Let’s say that for as long as you can remember you’ve been interested in law enforcement and detective work. You’ve spent hours watching CSI and Law & Order and even though you’re not a so-called “expert” you are more knowledgeable than most of your peers. Being a private detective requires extensive training and isn’t something that you’re going to be able to do while you’re in high school. However, perhaps there is a niche for you. Do you walk by signs of missing cats and dogs in your neighborhood? Maybe you could consider creating a personal database of missing pets in your local area and offering a service to investigate their whereabouts in order to collect rewards. Admittedly, this is a little far fetched, but it’s the type of creativity and passion that it takes to enter an industry that wasn’t designed for you.
If you choose to take on a more traditional route with a smaller barrier to entry, you should still be putting a spin on your company that leverages your skillset. Don’t be afraid to let your inner-kid shine through! 

Building your Business Model:

Once you’ve picked the industry, you will have to figure out how exactly you’re going to create value and get people to pay for it. There are 3 basic types of businesses that you have to choose from: Services (examples include music lessons, babysitting, and tech support), Merchandise (examples include selling used clothes, reselling sports tickets, and hosting garage sales) and Manufacturing (examples include hand knitting scarves, building birdhouses, and, yes, lemonade stands). 
Primarily, services are the simplest business models because they don’t require much overhead and are a very direct and simple way of doing business—I am good at photography so I take photos at events and charge per image & per hour fees. It’s the quickest way to monetize an idea and the profit margins are usually really good since there aren’t many expenses.
If you choose to sell merchandise or a manufactured product, you’re going to have to be more strategic because there are operating costs and expenses that make turning a profit a bit more of a challenge.  
Non Profits: 
The is one other type of “business:” a nonprofit. This is a class of business registered under the IRS as a 501c3. All of the other rules & advice applies, but there are extra steps like registering as a nonprofit and choosing a beneficiary. That’s because these types of businesses are considered charitable organizations and therefore don’t have to pay taxes on their income. This type of business makes money, just not for your own personal gain. 

Acquiring Clients:

What do all successful businesses have? Clients! You can have the best product or idea in the world, but with no one to buy it your company won’t last long. This is one of the most common pitfalls companies fall into; they either fail to reach enough customers or pay way too much money to do it. 
In your case, acquiring clients and building brand awareness should mainly take time, not money.
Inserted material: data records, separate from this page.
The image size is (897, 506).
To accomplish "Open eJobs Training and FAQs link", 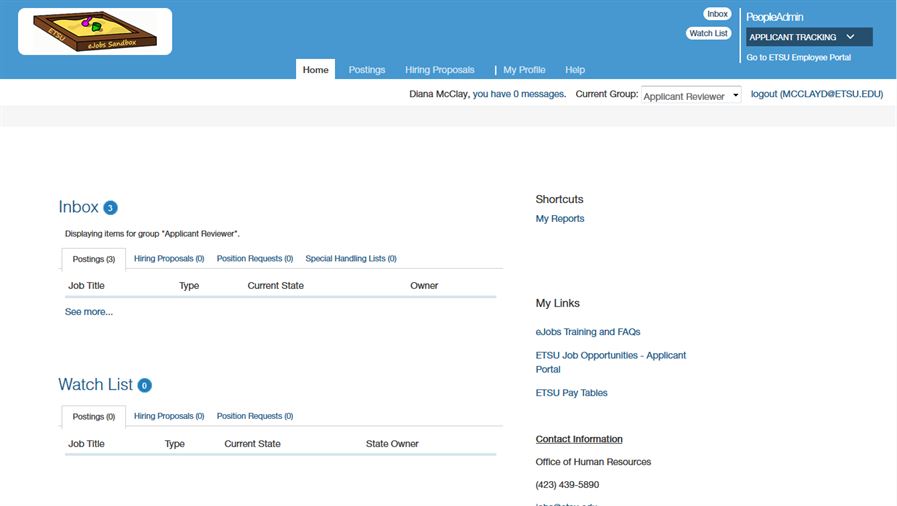I will [x=588, y=332].
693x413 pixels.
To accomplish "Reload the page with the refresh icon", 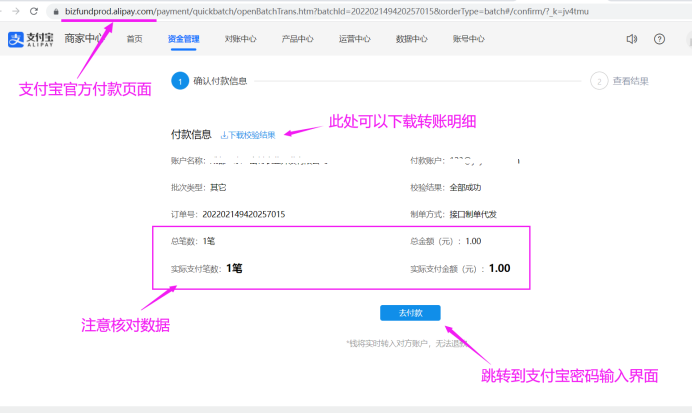I will click(34, 10).
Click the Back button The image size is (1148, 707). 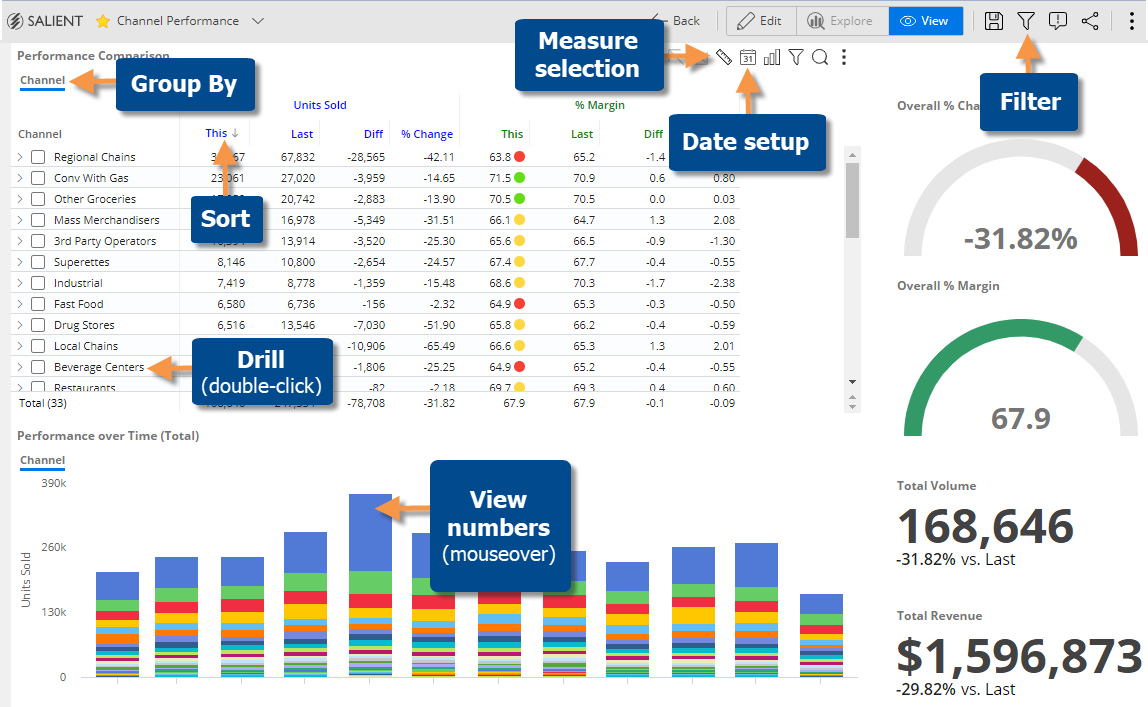click(x=677, y=21)
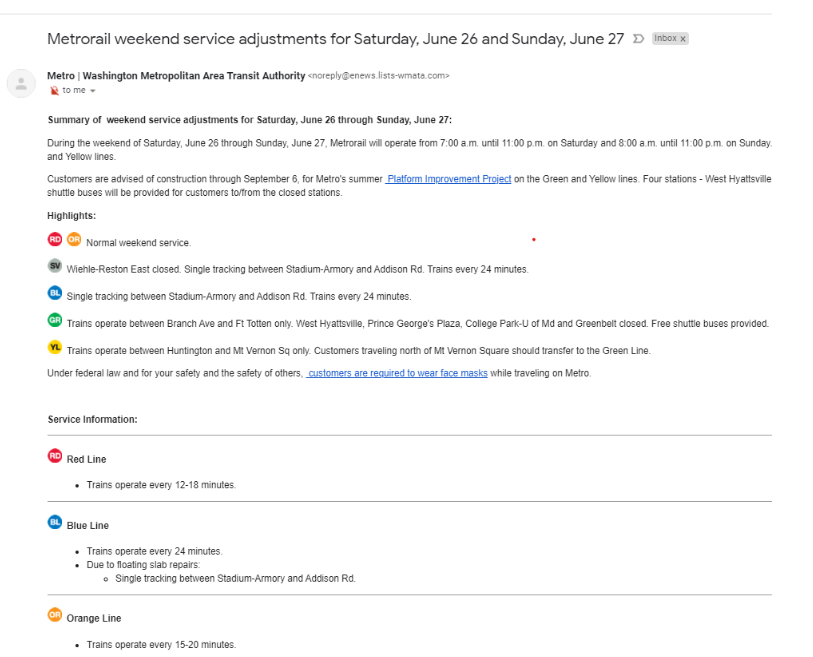Remove the Inbox label from this email
The image size is (813, 657).
click(x=683, y=39)
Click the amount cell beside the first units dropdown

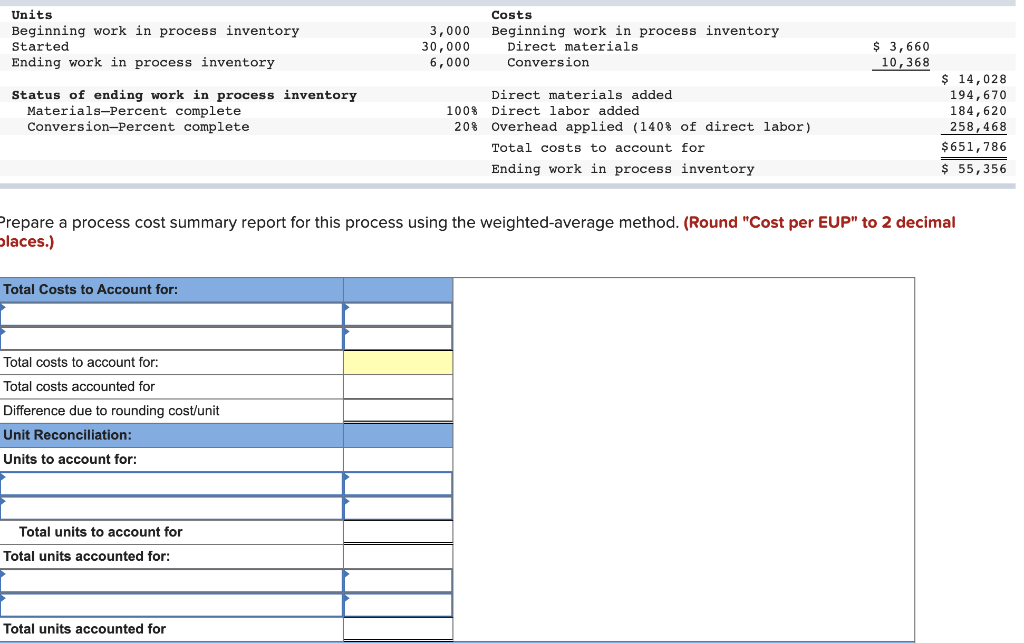click(x=398, y=483)
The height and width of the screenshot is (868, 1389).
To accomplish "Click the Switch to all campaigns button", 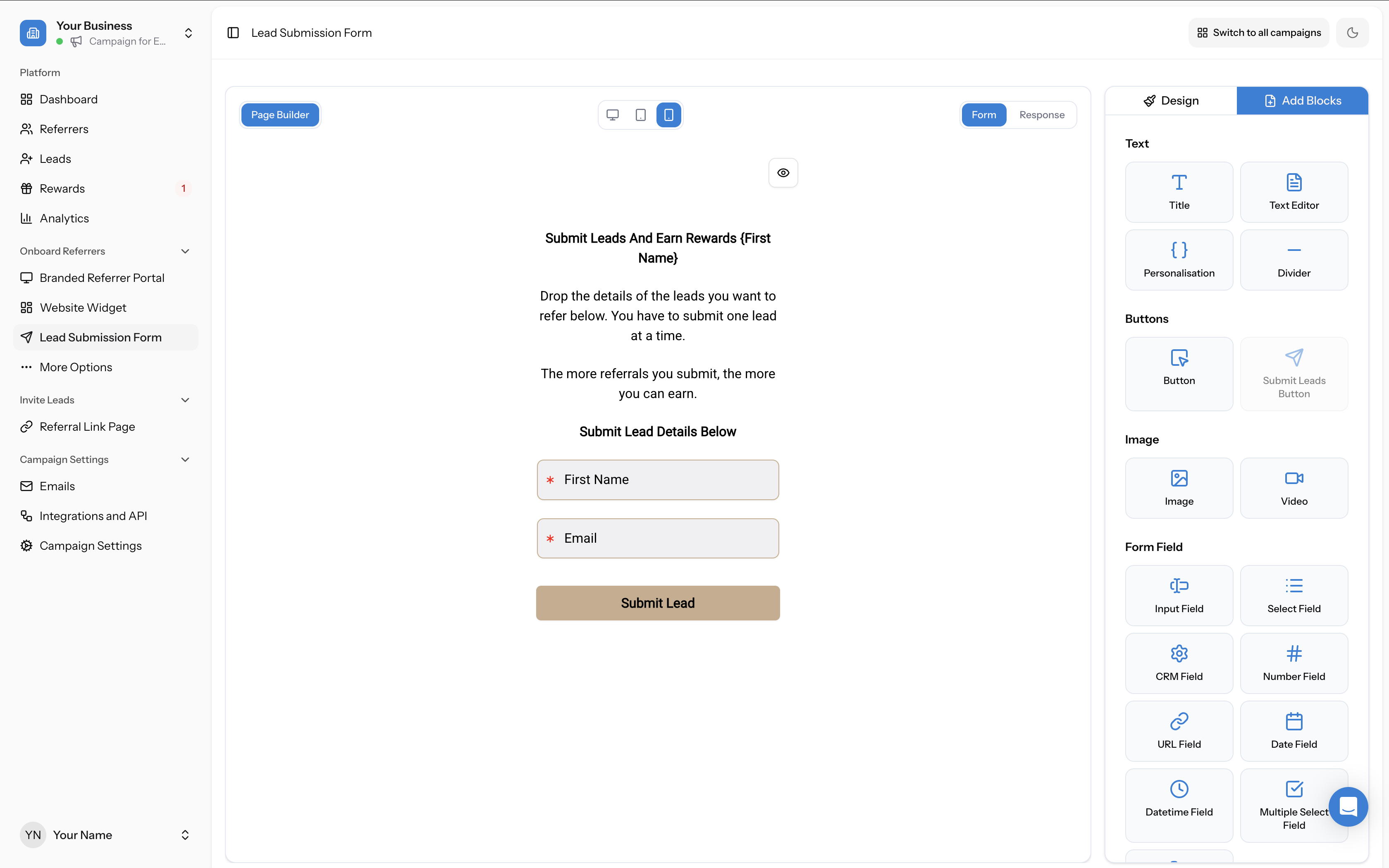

Building a website is a great place to start and there are plenty of free or inexpensive website design templates on sites like Squarespace. Once you’ve picked out a template and reserved a unique domain, you’re well on your way to publishing your own website. Always remember to keep it simple. Overwhelming sites are hard to navigate and in the early stages of your company you really want to do one thing well instead of offering tons of services and options. Remember to highlight what makes you different and makes you even better than your competition! 
Along with the website you should use the resources at your fingertips such as social media accounts, community email lists, Nextdoor, printed flyers, and word of mouth to get the message out there that you are open for business. Always maintain a professional tone in any advertising material you post, but feel free to be creative and eye-catching! 

Managing Growth:

As your business grows you may start to feel like you’re getting the hang of things and have a desire to turn up the heat. Be careful, with heat comes the potential to get burned! Before you decide to offer another service, upgrade your website, or pay for promoted posts on Instagram, you have to make sure you’re ready. You should only take a step forward if you’ve sustained your current level of operating for at least 2 months—this will protect you against becoming overwhelmed, not meeting demand, or having your product or service quality suffer.
The trick is setting realistic expectations. If you have started a babysitting network, don’t book dozens of children if the only babysitters you have are you and your best friend for now. It may sound simple, but it’s easy to get distracted by the lure of money. Safe is always better than sorry since you only get one shot with your business’s reputation. 

Maintaining Momentum:

Just as it’s easy to go crazy after your first bit of success, it’s dangerously easy to get complacent and start coasting when your business is doing well. Here are some things to keep you from losing steam:
If you do the hard work of starting something you believe in, it will be much easier to continue motivating yourself to work hard. If you are truly adding value to people’s lives, then the joy you get out of making a difference is likely to keep you coming back for more. Continuously check in with your “why” whenever you start to feel tired or less passionate about your business.
If you continually ask yourself, “Would I hire me?” it will keep you accountable and hopefully motivated to continue working hard and improving your business. Remember to stay positive; building a business is an uphill battle and most adults even fail so if you’ve made it this far, you’re a huge success already! If you see yourself as “not the type of person who would create a business,” remember that no one is born business savvy, it is a learned skill set! 
Age doesn’t have to be an inhibitor either. You might run into certain obstacles due to your age, but there is no reason that you can’t succeed just because you don’t have your driver’s license yet. It may take a little more creativity, but just know that you belong. If you’re willing to hustle a little bit, make deliveries by hand, promote your business by posting flyers, ask for help when needed, and seek partnerships from other similar, more established companies, then the odds are in your favor. 

The Essential Steps:

 
Pick an industry that you’re passionate about and brainstorm a way to add value to this industry with your current skill set. There’s no need to reinvent the wheel, rather you should emulate other successful businesses. 
Next, create a website and start gathering clients..slowly! Make sure you can handle the amount of demand you are getting before you go crazy with advertising. This also gives a little buffer for you to do some quality control and work out some of the inevitable kinks in your plan. Once you have been steady for a few months, you can begin to look for ways to expand. Maybe that means a new product, a second employee, or a partnership with a larger organization. 
Keep reminding yourself that you are capable of being a boss! Confidence is key and maintaining a composed outward appearance is crucial. Good luck with your entrepreneurial journey! Don’t be discouraged by failures, learn from them and try again! 

You may also like

What do I do if I get waitlisted?

How do I choose a college?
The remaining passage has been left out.